Exercise requirements:
Reproduce the entries that follow verbatim, down to the final line.

[Stored items from a collection]
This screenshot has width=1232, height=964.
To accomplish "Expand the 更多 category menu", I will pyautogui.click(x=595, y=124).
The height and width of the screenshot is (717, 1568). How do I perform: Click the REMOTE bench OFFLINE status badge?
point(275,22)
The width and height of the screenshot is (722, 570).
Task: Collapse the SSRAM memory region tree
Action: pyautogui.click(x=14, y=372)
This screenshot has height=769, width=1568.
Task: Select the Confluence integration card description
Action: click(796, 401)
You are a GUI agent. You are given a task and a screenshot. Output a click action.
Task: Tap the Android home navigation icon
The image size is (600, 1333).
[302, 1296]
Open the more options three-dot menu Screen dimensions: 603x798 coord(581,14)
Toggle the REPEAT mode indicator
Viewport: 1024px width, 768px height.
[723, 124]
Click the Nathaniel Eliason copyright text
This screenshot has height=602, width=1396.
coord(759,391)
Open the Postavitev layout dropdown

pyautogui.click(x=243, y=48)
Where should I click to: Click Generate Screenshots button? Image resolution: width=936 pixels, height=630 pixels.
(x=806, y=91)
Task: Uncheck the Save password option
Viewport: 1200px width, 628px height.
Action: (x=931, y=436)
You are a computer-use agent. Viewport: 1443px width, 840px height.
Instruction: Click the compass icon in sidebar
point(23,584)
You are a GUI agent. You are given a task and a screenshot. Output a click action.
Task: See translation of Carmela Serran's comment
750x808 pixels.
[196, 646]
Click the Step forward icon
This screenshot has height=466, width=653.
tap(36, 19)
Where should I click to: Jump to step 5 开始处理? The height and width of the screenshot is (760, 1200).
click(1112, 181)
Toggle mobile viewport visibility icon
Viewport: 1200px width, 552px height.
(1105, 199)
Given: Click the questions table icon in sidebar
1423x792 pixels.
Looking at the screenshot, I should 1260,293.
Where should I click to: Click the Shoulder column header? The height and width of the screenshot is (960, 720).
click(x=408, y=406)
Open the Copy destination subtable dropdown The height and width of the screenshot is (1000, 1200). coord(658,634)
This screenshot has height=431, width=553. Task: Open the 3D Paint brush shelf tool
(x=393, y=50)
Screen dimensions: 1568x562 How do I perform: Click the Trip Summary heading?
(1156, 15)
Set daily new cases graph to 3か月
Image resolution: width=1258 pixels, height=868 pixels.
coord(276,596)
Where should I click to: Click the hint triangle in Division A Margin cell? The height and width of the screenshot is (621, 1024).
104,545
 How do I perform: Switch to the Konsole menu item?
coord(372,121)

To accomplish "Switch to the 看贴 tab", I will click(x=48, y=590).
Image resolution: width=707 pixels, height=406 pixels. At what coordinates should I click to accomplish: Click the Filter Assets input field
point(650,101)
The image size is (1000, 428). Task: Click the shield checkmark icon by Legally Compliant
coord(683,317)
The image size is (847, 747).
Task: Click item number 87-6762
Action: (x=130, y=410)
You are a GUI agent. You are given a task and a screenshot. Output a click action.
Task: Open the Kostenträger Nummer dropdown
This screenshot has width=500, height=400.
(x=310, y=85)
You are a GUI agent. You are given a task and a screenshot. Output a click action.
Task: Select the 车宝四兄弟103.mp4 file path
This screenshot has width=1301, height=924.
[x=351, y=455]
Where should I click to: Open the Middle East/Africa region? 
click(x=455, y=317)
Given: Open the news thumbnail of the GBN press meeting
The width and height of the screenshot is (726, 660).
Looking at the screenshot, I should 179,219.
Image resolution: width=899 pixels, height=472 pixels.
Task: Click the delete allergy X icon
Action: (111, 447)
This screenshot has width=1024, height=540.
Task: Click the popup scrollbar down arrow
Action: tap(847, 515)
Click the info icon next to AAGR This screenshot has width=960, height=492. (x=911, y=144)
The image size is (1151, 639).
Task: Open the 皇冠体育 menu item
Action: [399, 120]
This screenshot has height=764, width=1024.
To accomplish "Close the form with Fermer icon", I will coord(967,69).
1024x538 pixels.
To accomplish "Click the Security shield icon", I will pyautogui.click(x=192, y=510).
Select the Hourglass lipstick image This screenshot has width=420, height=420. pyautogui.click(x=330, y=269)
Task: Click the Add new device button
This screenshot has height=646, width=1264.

Response to this exercise:
This screenshot has width=1232, height=964.
To accomplish "Expand the 更多 category menu", I will pyautogui.click(x=595, y=124).
The height and width of the screenshot is (717, 1568). How do I perform: Click the REMOTE bench OFFLINE status badge?
point(275,22)
The width and height of the screenshot is (722, 570).
Task: Collapse the SSRAM memory region tree
Action: pyautogui.click(x=14, y=372)
This screenshot has height=769, width=1568.
Task: Select the Confluence integration card description
Action: click(796, 401)
You are a GUI agent. You are given a task and a screenshot. Output a click action.
Task: Tap the Android home navigation icon
The image size is (600, 1333).
[302, 1296]
Open the more options three-dot menu Screen dimensions: 603x798 coord(581,14)
Toggle the REPEAT mode indicator
Viewport: 1024px width, 768px height.
[723, 124]
Click the Nathaniel Eliason copyright text
This screenshot has height=602, width=1396.
coord(759,391)
Open the Postavitev layout dropdown

pyautogui.click(x=243, y=48)
Where should I click to: Click Generate Screenshots button? Image resolution: width=936 pixels, height=630 pixels.
(x=806, y=91)
Task: Uncheck the Save password option
Viewport: 1200px width, 628px height.
Action: (x=931, y=436)
You are a computer-use agent. Viewport: 1443px width, 840px height.
Instruction: Click the compass icon in sidebar
point(23,584)
You are a GUI agent. You are given a task and a screenshot. Output a click action.
Task: See translation of Carmela Serran's comment
750x808 pixels.
[196, 646]
Click the Step forward icon
This screenshot has height=466, width=653.
tap(36, 19)
Where should I click to: Jump to step 5 开始处理? The height and width of the screenshot is (760, 1200).
click(1112, 181)
Toggle mobile viewport visibility icon
Viewport: 1200px width, 552px height.
(1105, 199)
Given: Click the questions table icon in sidebar
1423x792 pixels.
Looking at the screenshot, I should 1260,293.
Where should I click to: Click the Shoulder column header? The height and width of the screenshot is (960, 720).
click(x=408, y=406)
Open the Copy destination subtable dropdown The height and width of the screenshot is (1000, 1200). coord(658,634)
This screenshot has height=431, width=553. Task: Open the 3D Paint brush shelf tool
(x=393, y=50)
Screen dimensions: 1568x562 How do I perform: Click the Trip Summary heading?
(1156, 15)
Set daily new cases graph to 3か月
Image resolution: width=1258 pixels, height=868 pixels.
coord(276,596)
Where should I click to: Click the hint triangle in Division A Margin cell? The height and width of the screenshot is (621, 1024).
104,545
 How do I perform: Switch to the Konsole menu item?
coord(372,121)

To accomplish "Switch to the 看贴 tab", I will click(x=48, y=590).
Image resolution: width=707 pixels, height=406 pixels. At what coordinates should I click to accomplish: Click the Filter Assets input field
point(650,101)
The image size is (1000, 428). Task: Click the shield checkmark icon by Legally Compliant
coord(683,317)
The image size is (847, 747).
Task: Click item number 87-6762
Action: (x=130, y=410)
You are a GUI agent. You are given a task and a screenshot. Output a click action.
Task: Open the Kostenträger Nummer dropdown
This screenshot has width=500, height=400.
(x=310, y=85)
You are a GUI agent. You are given a task and a screenshot. Output a click action.
Task: Select the 车宝四兄弟103.mp4 file path
This screenshot has width=1301, height=924.
[x=351, y=455]
Where should I click to: Open the Middle East/Africa region? 
click(x=455, y=317)
Given: Open the news thumbnail of the GBN press meeting
The width and height of the screenshot is (726, 660).
Looking at the screenshot, I should 179,219.
Image resolution: width=899 pixels, height=472 pixels.
Task: Click the delete allergy X icon
Action: (111, 447)
This screenshot has width=1024, height=540.
Task: Click the popup scrollbar down arrow
Action: tap(847, 515)
Click the info icon next to AAGR This screenshot has width=960, height=492. (x=911, y=144)
The image size is (1151, 639).
Task: Open the 皇冠体育 menu item
Action: [399, 120]
This screenshot has height=764, width=1024.
To accomplish "Close the form with Fermer icon", I will coord(967,69).
1024x538 pixels.
To accomplish "Click the Security shield icon", I will pyautogui.click(x=192, y=510).
Select the Hourglass lipstick image This screenshot has width=420, height=420. pyautogui.click(x=330, y=269)
Task: Click the Add new device button
This screenshot has height=646, width=1264.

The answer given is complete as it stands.